--- WRITTEN PROBLEM A ---
Could you rewrite the part of the rows that opens with the line containing "[Twitter] (733, 1135)" and closes with the line containing "Aceptar [button] (137, 1176)", replacing "button" with "control" and leaving everything else unchanged?

--- PAGE TEXT ---

---+---

I got them all when they came out (trying to help support the concept, even if execution wasn't quite there yet). I haven't used them in a while, because it was such a shitshow. Glad to hear things have gotten better, might need to dig them out of the closet.


Is there a decent hardware manual even for the first VisionFive, say to the extent the original BeagleBoards had one (even if the Pis never did)? I wanted to write a (slow) emulator that could at least boot the Ubuntu image into text mode, but I have absolutely no idea how it all hangs together beyond the SoC docs. For that matter, the page for the Unmatched doesn’t have a link to a hardware manual either.


I have an ESP32-C3 and it just works!

Sadly I haven't found much new it enables yet either (because at this point Xtensa is quite well supported too).


Realistically, it doesn't really enable anything new. It's largely a replacement for the ESP8266. It has a few more features of course, but I think the point of early RISC-V products is that they're comparable to existing ARM (or other ISAs) products in their respective spaces.

I like that the ESP32-C3 is a RISC-V chip, but I realized after playing with it for a week that it turned out to not mean much - that's probably because I'm a pretty simplistic user though.


A few years ago the only Wifi MCU you could use Rust on was an obscure Realtek one - because it had an ARM core. Having a standard core would've been a great benefit back then, but it seems like nowadays all the tooling you need has been ported to their current architecture as well.


If I go through my parts box it's not hard to find Wifi modules that require a substantial amount of config and in some cases a solid understanding of how WiFi works. And they were 10s of dollars a unit. I'm delighted that modules like the ESP8266 showed up and made it easy and shockingly cheap. There was a real windfall moment when Arduino syntax was ported to the 8266, and Espressif has really taken advantage of it.

---+---

Raw records
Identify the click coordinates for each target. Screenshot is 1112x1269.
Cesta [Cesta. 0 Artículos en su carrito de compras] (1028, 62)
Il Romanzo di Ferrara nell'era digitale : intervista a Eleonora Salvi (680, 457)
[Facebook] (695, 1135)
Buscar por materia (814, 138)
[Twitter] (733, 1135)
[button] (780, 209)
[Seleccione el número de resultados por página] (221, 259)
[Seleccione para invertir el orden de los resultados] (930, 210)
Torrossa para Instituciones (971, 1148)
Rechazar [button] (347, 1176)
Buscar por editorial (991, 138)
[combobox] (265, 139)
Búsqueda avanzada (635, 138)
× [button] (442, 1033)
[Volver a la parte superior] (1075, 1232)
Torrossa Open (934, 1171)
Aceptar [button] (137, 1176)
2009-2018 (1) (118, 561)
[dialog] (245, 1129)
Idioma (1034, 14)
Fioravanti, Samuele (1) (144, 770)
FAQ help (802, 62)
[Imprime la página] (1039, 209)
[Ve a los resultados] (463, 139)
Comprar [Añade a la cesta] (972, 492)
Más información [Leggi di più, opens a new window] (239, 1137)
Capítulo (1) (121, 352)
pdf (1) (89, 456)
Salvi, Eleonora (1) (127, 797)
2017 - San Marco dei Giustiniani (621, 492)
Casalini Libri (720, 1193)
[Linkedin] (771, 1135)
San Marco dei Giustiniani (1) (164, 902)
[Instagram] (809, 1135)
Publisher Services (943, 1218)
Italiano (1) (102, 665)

---+---

--- WRITTEN PROBLEM B ---
What is the part of the RISC-V forum thread that opens with the words "I got them all" and closes with "well supported too)."? Output it word for word.

--- EXPECTED OUTPUT A ---
[Twitter] (733, 1135)
[control] (780, 209)
[Seleccione el número de resultados por página] (221, 259)
[Seleccione para invertir el orden de los resultados] (930, 210)
Torrossa para Instituciones (971, 1148)
Rechazar [control] (347, 1176)
Buscar por editorial (991, 138)
[combobox] (265, 139)
Búsqueda avanzada (635, 138)
× [control] (442, 1033)
[Volver a la parte superior] (1075, 1232)
Torrossa Open (934, 1171)
Aceptar [control] (137, 1176)

--- EXPECTED OUTPUT B ---
I got them all when they came out (trying to help support the concept, even if execution wasn't quite there yet). I haven't used them in a while, because it was such a shitshow. Glad to hear things have gotten better, might need to dig them out of the closet.


Is there a decent hardware manual even for the first VisionFive, say to the extent the original BeagleBoards had one (even if the Pis never did)? I wanted to write a (slow) emulator that could at least boot the Ubuntu image into text mode, but I have absolutely no idea how it all hangs together beyond the SoC docs. For that matter, the page for the Unmatched doesn’t have a link to a hardware manual either.


I have an ESP32-C3 and it just works!

Sadly I haven't found much new it enables yet either (because at this point Xtensa is quite well supported too).